二つ返事をした後で、詳しく聞いてみると、彼女は別の友人から、「イタリアに住む親類に会うため、一緒に行ってほしい」と懇願された。事情があって6月中には行くそうで、お役目を果たした後、イタリアからニースに寄りたい、ということだった。
日本からニースへは直行便がない。そこで私は、どうせパリ経由で行くなら、パリにも寄っていこうと思いたち、いつもの旅行会社で3拍のホテルを予約した。一人旅には慣れているし、大丈夫……と軽く考えてしまったわが身の浅はかさ。慣れている一人旅は日本国内のこと。ヨーロッパで一人旅をしていたのは、まだ怖いもの知らずだった20代の頃のこと。あの頃の私と今の私とは、もはや別人。体力も記憶力も判断力も順応力も、ことごとく劣化しているというのに。考えれば考えるほど、だんだんと不安が募ってくる。夜も眠れないし、体調不良の日が増えていく。
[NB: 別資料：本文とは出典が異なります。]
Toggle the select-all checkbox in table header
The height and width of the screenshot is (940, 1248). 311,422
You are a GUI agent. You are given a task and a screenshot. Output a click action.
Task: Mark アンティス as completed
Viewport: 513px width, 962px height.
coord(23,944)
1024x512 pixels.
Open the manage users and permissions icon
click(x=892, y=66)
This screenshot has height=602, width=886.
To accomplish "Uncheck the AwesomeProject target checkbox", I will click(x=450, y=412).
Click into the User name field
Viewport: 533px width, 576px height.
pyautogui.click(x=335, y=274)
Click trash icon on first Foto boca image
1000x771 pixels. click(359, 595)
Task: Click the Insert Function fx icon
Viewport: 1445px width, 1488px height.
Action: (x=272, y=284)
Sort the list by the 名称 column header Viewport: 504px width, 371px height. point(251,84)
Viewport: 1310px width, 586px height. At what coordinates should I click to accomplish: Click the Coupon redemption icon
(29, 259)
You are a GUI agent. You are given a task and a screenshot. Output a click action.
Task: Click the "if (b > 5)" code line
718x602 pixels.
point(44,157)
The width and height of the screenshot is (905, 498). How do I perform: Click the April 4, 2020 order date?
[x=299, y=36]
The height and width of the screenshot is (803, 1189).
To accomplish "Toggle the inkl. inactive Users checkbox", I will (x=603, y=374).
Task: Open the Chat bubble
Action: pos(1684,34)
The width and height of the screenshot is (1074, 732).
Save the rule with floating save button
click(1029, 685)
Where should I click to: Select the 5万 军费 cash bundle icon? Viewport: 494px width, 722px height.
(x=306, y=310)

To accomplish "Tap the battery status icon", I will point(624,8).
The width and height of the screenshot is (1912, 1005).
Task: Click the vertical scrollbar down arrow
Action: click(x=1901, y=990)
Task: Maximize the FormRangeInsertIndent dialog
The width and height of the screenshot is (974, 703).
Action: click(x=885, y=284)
でも、もう後へは退けない。ワクワク気分を引き寄せようと、あれこれ情報を手に入れ、安全で楽しいパリの一人旅を計画していった。がんばれ、私……!
羽田をたつ便は早朝なので、前日は空港近くのホテルに泊まることにして、夕方出発。電車で10分の主要駅から空港バスに乗った。
バスが走り出して20分ほどたった頃、高速道路を走行中に、突然大音量の車内放送が響いた。
「緊急地震速報! 強い揺れにご注意ください。緊急地震速報!」
心臓がドキンと跳ねた。どうしよう、こんな場所で……。きょろきょろと辺りを見回す。しかし、高速道路上で揺れは感じられず、周囲の車も走り続けている。
しばらくして、ふたたび緊急放送が入る。
「緊急地震速報が、鹿児島県に発令されました!」
なぁんだ、と気が抜けた。人騒がせな、と思ったけれど、地震がどこで発生しても、この速報は日本中を駆け巡るのかもしれない。運転手も乗客も終始無言だった。
やれやれ、また不安と緊張が高まってしまった。とんだ旅立ちとなった。
(後編に続く)

▲空港に向かうバスは、海を見下ろしながら、順調に走っていたのに……。

▲その晩のホテルの窓からは、川の向こう岸に羽田空港が見えた。